Le tweet de Valérie Trierweiler refait surface

Alors que l'on pensait que l'affaire du tweet de Valérie Trierweiler allait se tasser avec le temps, il se trouve toujours quelqu'un pour en reparler. Ce soir, la polémique refait surface suite à la parution d'un article du Point

Tout est reparti d'un article du Point. Alors que l'affaire du tweet de Valérie Trierweiler (apportant son soutien au rival de Ségolène Royal lors de élections législatives) semblait se tasser, un article du magazine revenait dessus avec, à l'appui, un témoignage de Thomas, le fils de François Hollande.
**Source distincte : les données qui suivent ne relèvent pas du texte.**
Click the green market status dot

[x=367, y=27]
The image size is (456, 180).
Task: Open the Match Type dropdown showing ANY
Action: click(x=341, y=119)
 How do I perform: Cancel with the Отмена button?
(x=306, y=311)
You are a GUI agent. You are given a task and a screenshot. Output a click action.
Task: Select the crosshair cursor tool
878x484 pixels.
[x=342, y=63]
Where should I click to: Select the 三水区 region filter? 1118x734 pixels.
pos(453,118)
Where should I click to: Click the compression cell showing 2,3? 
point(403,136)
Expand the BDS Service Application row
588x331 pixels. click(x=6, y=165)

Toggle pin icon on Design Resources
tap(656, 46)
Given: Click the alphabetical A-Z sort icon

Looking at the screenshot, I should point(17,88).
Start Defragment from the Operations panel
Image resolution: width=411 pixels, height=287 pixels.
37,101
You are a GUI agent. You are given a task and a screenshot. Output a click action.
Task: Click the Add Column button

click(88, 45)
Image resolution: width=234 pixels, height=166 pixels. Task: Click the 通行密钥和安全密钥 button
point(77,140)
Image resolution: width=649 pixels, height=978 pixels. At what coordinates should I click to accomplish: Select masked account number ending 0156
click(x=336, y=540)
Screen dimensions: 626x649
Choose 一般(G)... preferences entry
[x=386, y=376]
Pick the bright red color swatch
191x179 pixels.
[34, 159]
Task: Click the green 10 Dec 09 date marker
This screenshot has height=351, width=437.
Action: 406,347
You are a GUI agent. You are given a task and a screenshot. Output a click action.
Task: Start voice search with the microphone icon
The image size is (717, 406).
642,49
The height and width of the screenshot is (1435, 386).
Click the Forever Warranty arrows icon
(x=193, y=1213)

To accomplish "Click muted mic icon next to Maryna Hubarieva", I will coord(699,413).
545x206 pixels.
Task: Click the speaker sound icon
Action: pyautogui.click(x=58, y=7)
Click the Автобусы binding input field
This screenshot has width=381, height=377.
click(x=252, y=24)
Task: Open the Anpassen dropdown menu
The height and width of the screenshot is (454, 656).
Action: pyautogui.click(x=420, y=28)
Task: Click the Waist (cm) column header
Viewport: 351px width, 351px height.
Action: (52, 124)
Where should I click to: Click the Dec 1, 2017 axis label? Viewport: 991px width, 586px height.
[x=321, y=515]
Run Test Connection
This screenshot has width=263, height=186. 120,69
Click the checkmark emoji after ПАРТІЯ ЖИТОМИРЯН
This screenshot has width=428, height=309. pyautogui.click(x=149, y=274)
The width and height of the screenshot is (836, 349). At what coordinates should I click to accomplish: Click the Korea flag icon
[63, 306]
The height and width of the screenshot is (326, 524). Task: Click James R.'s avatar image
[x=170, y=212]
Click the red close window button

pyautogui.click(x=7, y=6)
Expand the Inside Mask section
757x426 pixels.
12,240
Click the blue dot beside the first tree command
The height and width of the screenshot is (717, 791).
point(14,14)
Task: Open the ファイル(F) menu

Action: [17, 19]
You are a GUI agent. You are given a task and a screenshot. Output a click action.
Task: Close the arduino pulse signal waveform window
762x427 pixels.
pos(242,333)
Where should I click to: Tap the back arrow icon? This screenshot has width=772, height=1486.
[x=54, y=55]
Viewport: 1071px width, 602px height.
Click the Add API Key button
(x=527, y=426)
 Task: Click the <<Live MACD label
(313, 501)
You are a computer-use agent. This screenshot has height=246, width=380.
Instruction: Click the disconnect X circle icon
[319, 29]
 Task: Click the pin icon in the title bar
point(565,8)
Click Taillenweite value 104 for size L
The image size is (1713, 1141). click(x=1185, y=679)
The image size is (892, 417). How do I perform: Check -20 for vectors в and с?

"Ce que je reproche au tweet, c'est d'avoir fait basculer la vie privée dans la vie publique", aurait déclaré le jeune homme. "Ca m'a fait de la peine pour mon père, il déteste tellement que l'on parle de sa vie privée. Ca a détruit l'image normale qu'il avait construite. Je savais que quelque chose pouvait venir d'elle un jour, mais pas un si gros coup. C'est hallucinant." Il aurait également déclaré à la journaliste que lui et ses frères et soeurs ne voulaient plus avoir de contact avec la Première Dame arguant: "C'est logique non?, et puis ce qui compte, c'est qu'on normalise les relations avec notre père." Il aurait également confié avoir déjeuné avec son père qu'il lui aurait alors demander de "ne pas alimenter le feuilleton". Seulement, ce soir la polémique enfle sur la toile.

En effet, le fils du Président de la République dément avoir accordé une interview à l'hebdomadaire et avance que certains de ses propos ont été "déformés". "Je démens avoir accordé une interview au Point. Les propos rapportés, dont certains sont déformés ou sortis de leur contexte, ont été tenus lors d'une conversation informelle", a-t-il ainsi déclaré à l'AFP. La journaliste auteur de l'article a pour sa part tenu à répliquer via Twitter : "C'est un article, ce n'est pas une interview. Aucun propos n'a été déformé. #lepoint #thomashollande".

Du côté de l'Elysée, on reste discret. La porte-parole du gouvernement, Najat Vallaud-BelKacem a ainsi fait savoir à BFM-TV: "Cette affaire est derrière nous. Objectivement aujourd'hui il n'y a plus de commentaire à ajouter".